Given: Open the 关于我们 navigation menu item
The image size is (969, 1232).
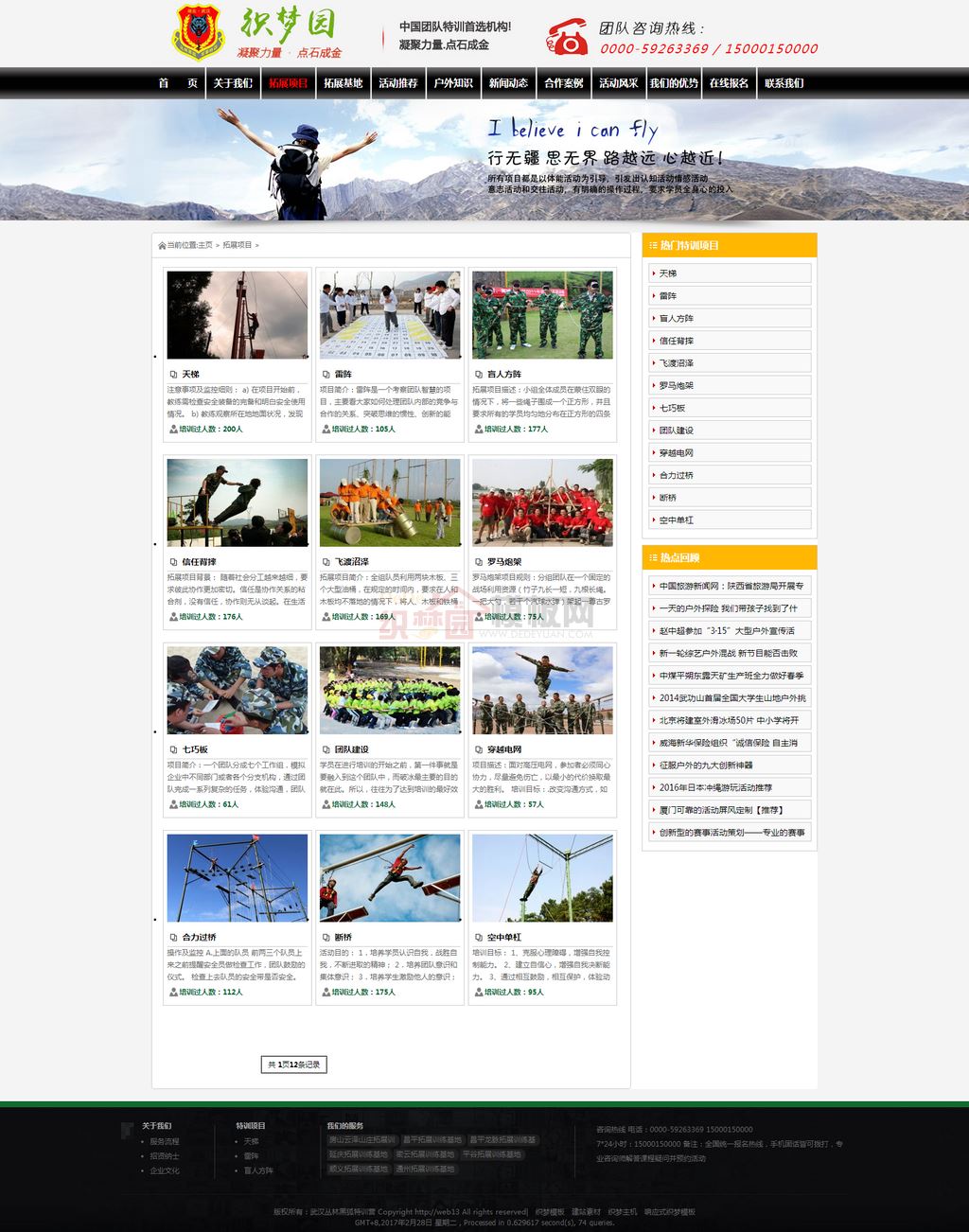Looking at the screenshot, I should coord(233,83).
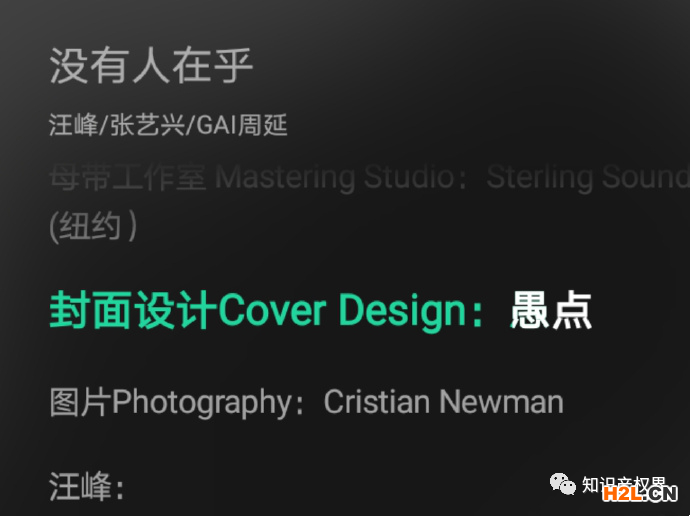Tap the Sterling Sound text

click(x=588, y=177)
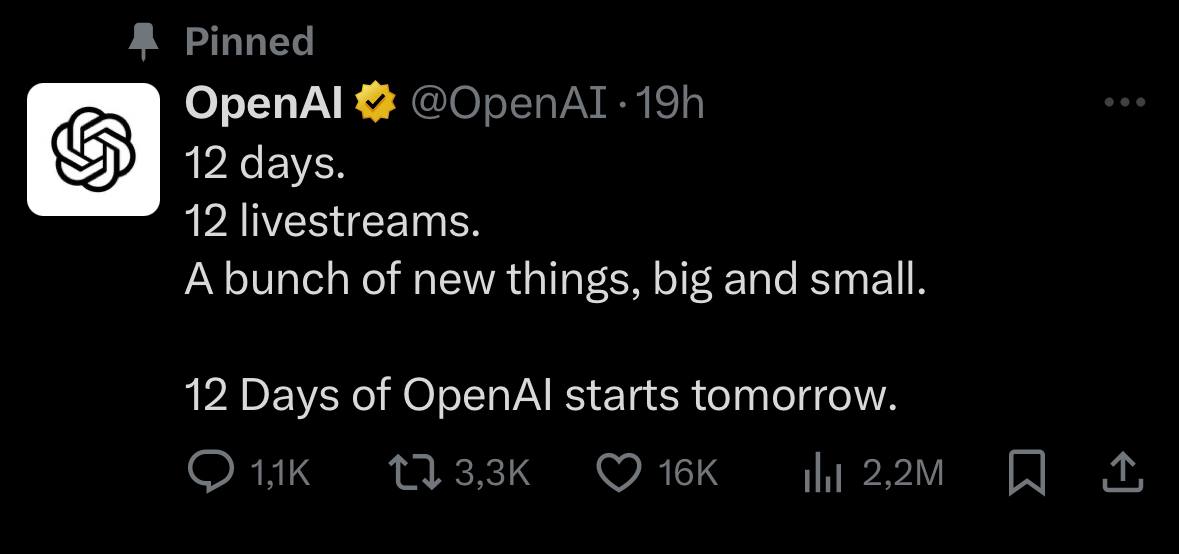The height and width of the screenshot is (554, 1179).
Task: Click the 16K likes count
Action: 688,473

→ **What you are asked to do**
No pictures should appear in the copy, and each record above is to be returned exactly.

→ **Solution to this task**
Given: Open the 关于我们 navigation menu item
The image size is (969, 1232).
Looking at the screenshot, I should coord(233,83).
Tap the Sterling Sound text

click(x=588, y=177)
The height and width of the screenshot is (554, 1179).
Task: Click the 16K likes count
Action: 688,473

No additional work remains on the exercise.